Anwyay, if I can help please let me know.
I appreciate the support, and I obviously agree. I just am trying to make some sense out of something I knew nothing about, and lived with without knowing about it and now, I feel this need to understand what I was living with. It doesn't change anything I realize, I just want to know. Maybe that doesn't make sense, but I feel like it would give me some peace. Anyhow, support, what the real deal is, etc. It's all appreciated and I thank you.
Gee Dyblue said it in a different way than I would have but I have to agree. I am a Christian and think people should try to stay married but.... if he is cheating on you with pron then that is a pretty big slap in the face. Who knows, down the road he may get clean easier without you enabling him.

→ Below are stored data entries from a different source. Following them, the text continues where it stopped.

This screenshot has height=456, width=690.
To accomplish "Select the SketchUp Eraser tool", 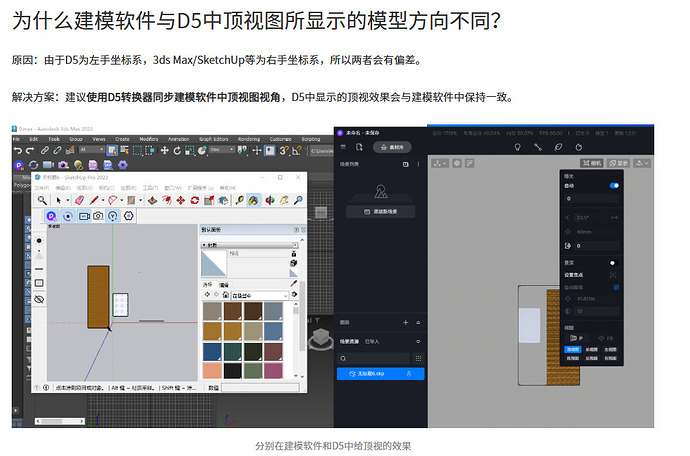I will point(80,200).
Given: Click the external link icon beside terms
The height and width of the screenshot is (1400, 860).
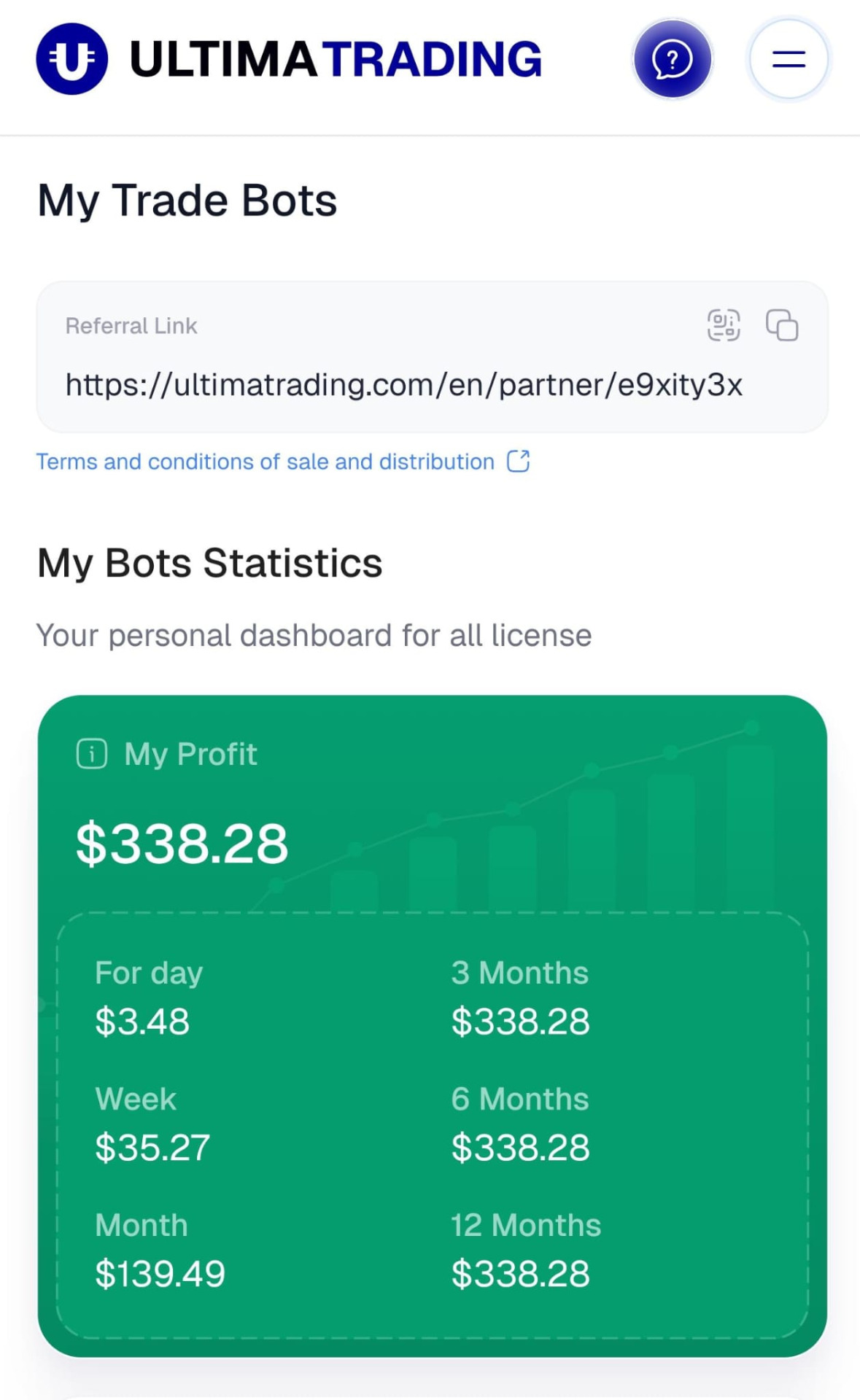Looking at the screenshot, I should [519, 461].
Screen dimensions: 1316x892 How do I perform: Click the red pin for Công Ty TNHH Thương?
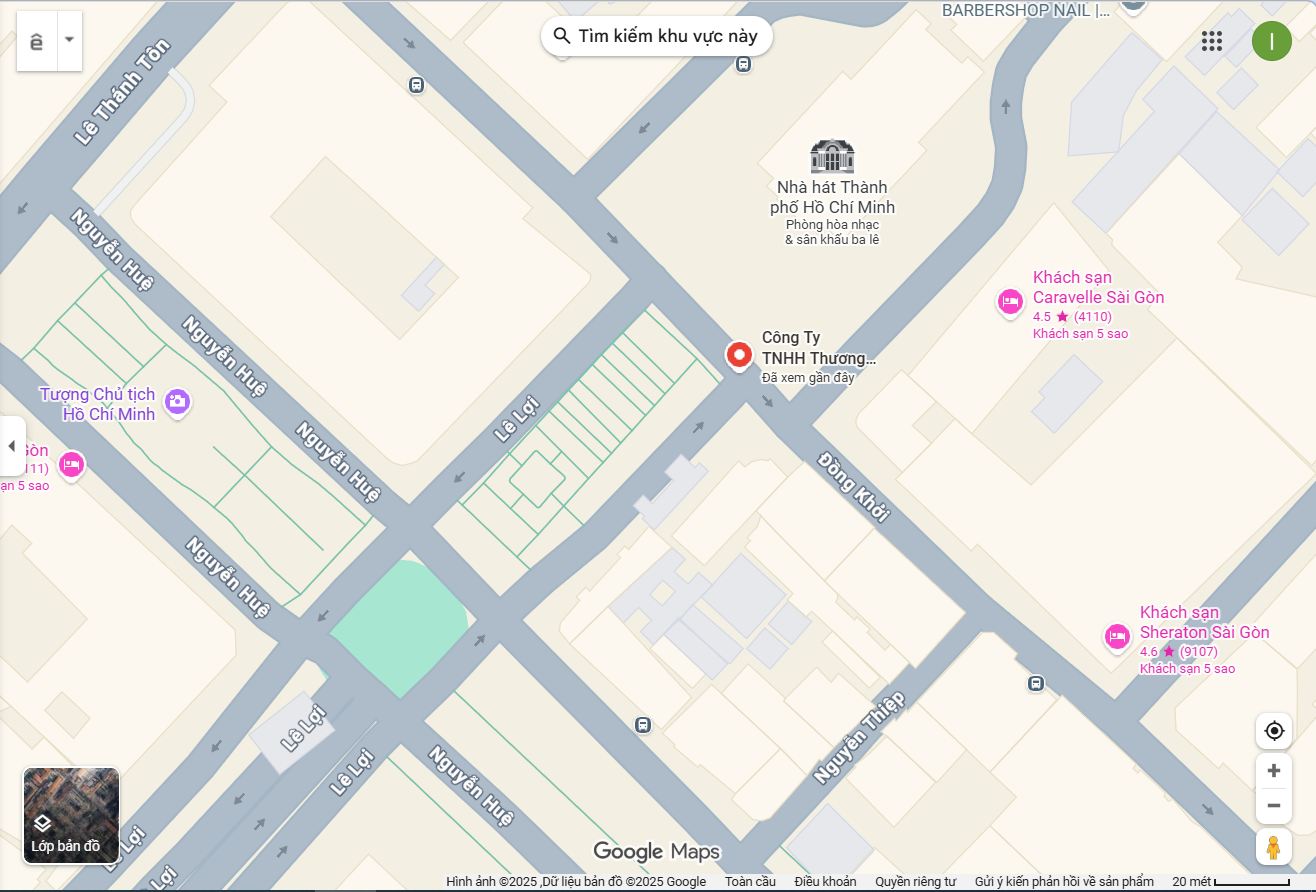[x=739, y=355]
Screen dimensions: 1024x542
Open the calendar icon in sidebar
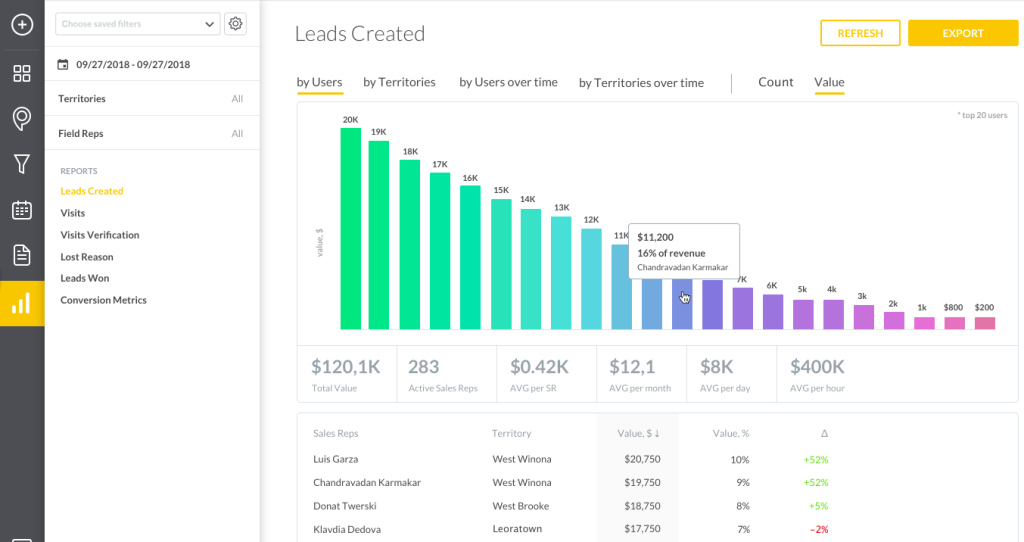tap(22, 210)
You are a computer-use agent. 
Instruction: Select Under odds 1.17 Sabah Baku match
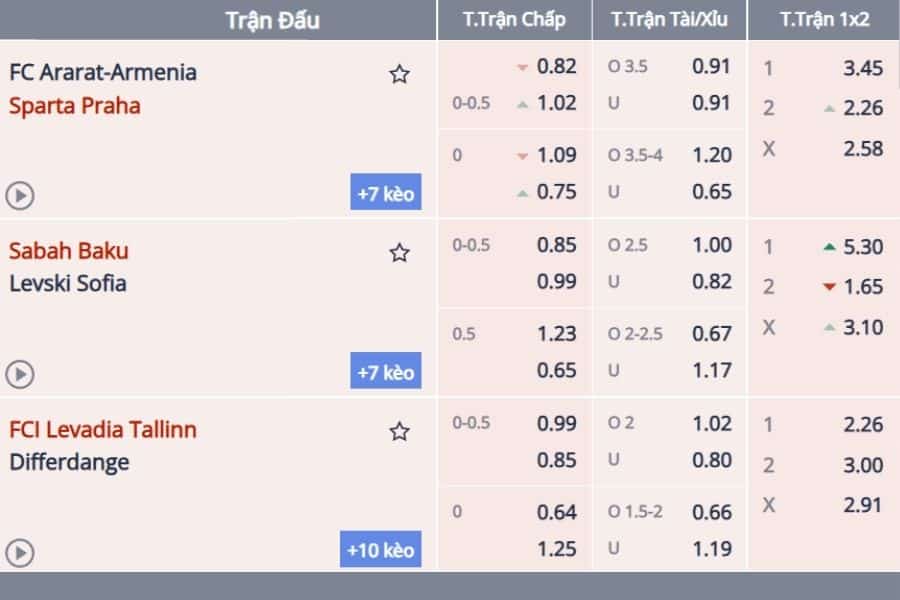(712, 370)
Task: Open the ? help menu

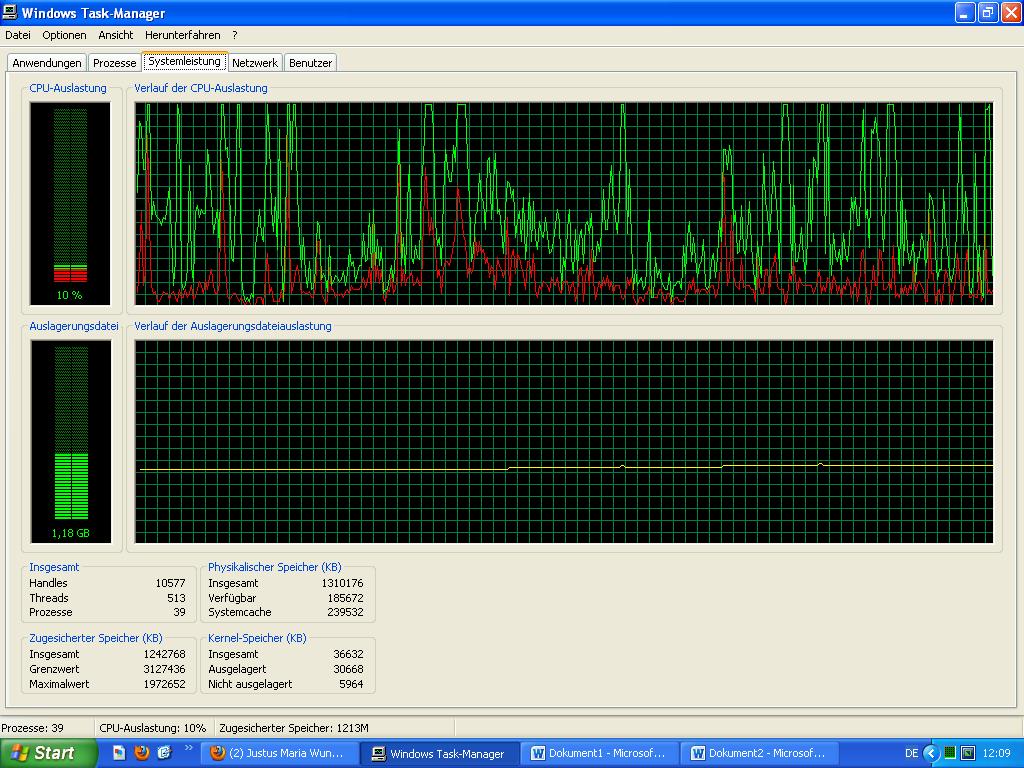Action: coord(235,35)
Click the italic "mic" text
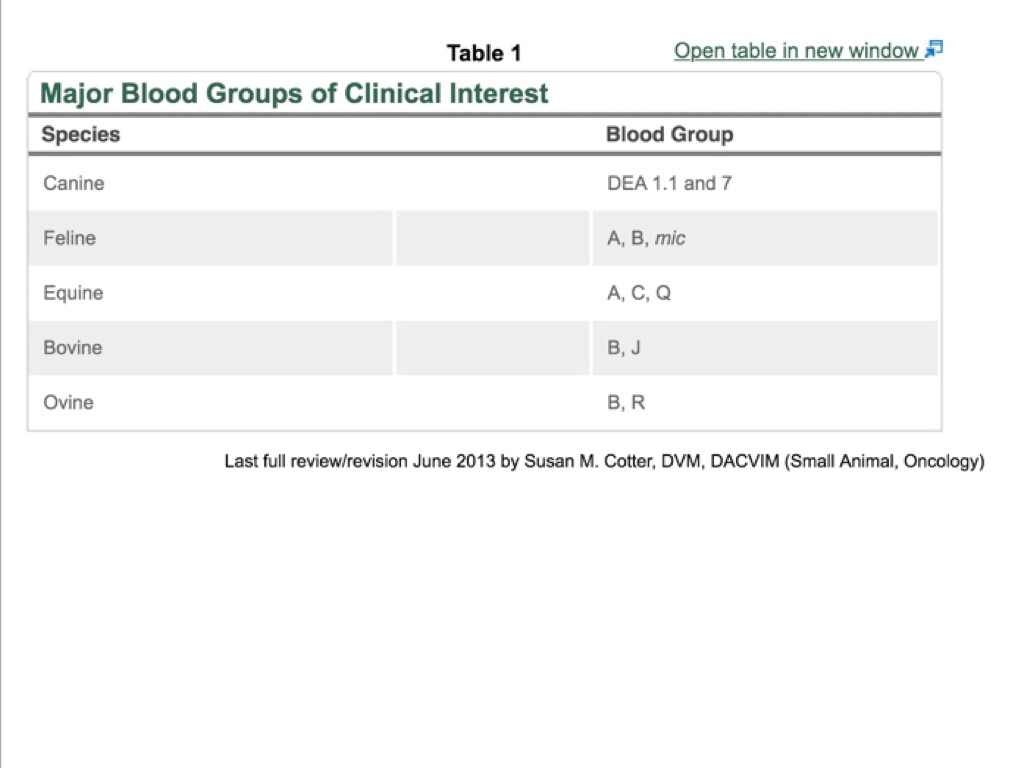The height and width of the screenshot is (768, 1024). 670,238
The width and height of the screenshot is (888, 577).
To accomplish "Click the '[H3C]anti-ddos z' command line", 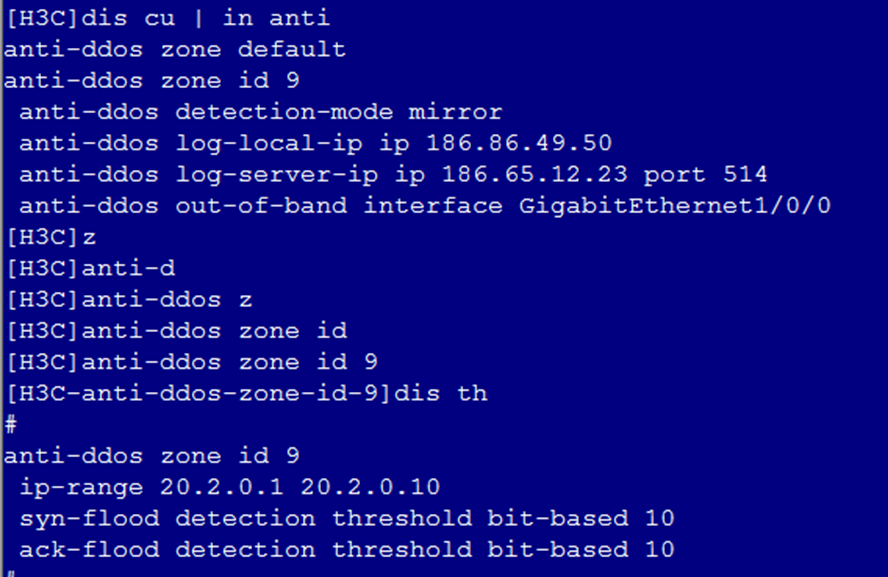I will coord(129,299).
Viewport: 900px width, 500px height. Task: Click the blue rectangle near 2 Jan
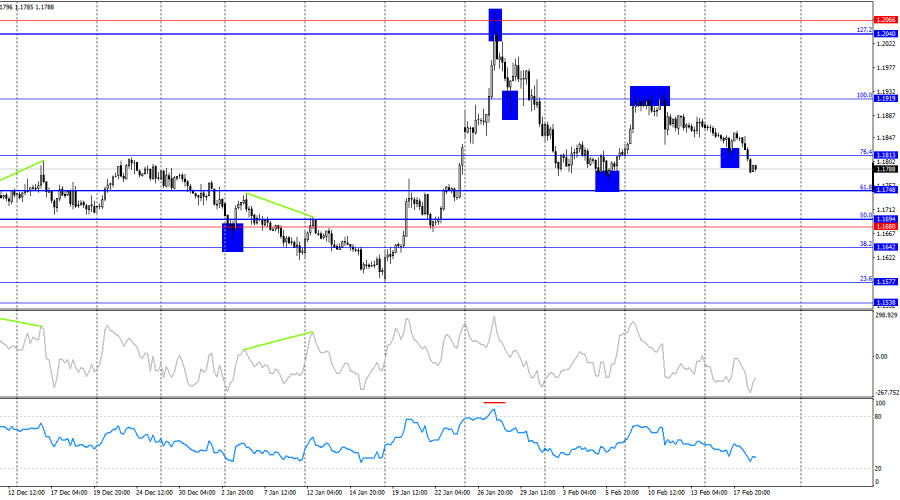[232, 237]
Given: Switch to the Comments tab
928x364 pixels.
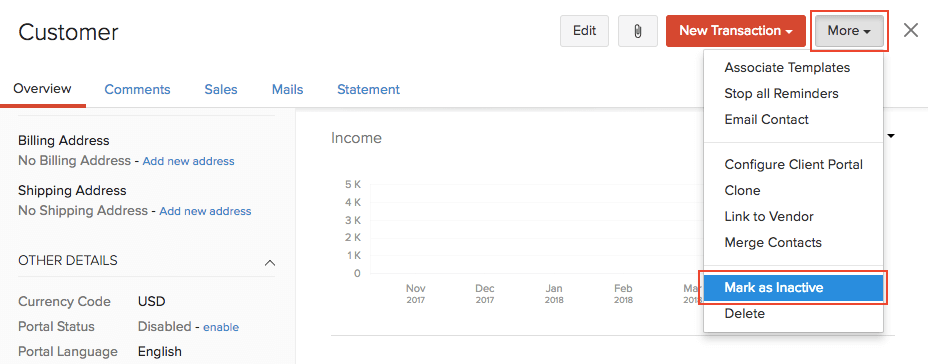Looking at the screenshot, I should point(137,89).
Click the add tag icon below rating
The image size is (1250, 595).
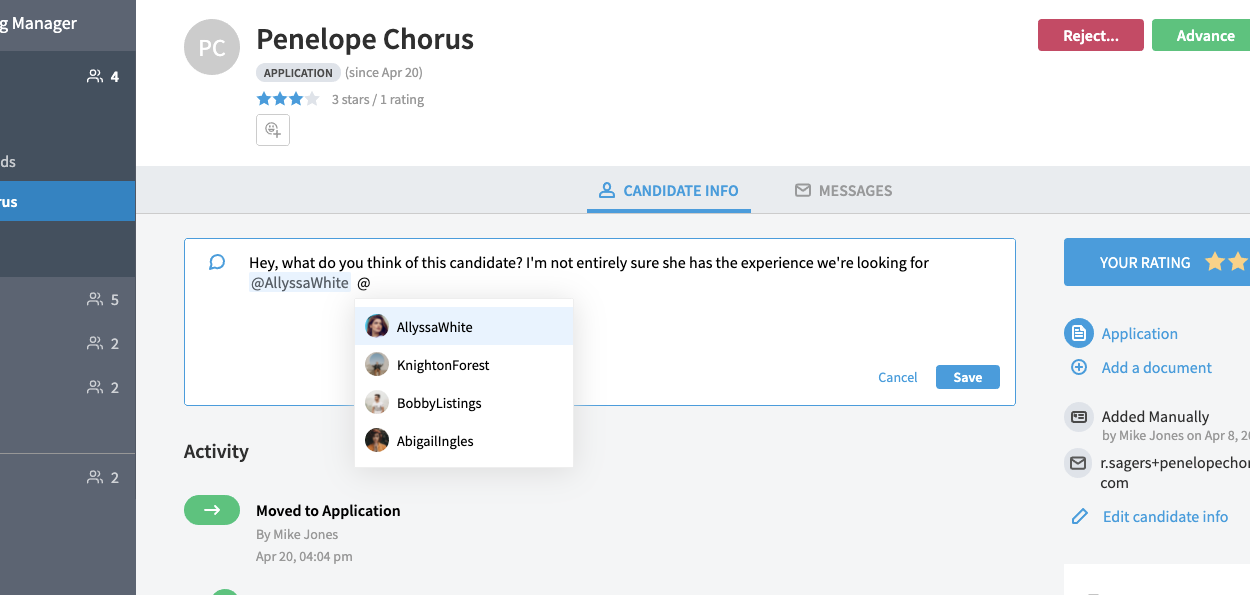coord(273,130)
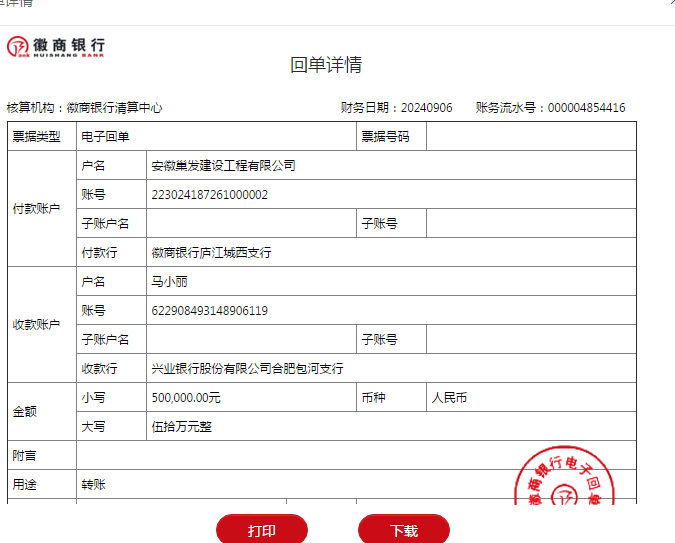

He probably hasn't been able to get it up. Get out and forget about him. I'm forgetting about my 14 year marriage cause it isn't happening my husbands leaving me and I don't need to take codiene anymore because I'm not dulling the pain no more. Some times thing s don't workout he sounds codepent to me thats only because I'm recovering from that . Life is too short and if he's not loving you like a man what do you want him for quys looking at porn turns me right off my husband hasn't touched me either . Start living doesn't sound like fun to me no use flonging a dead horse or a dead marriage. You are not responsiblle for hurting him he's doing a pretty good job himself Let him have his opiates and porn. Start living sweetheart I am.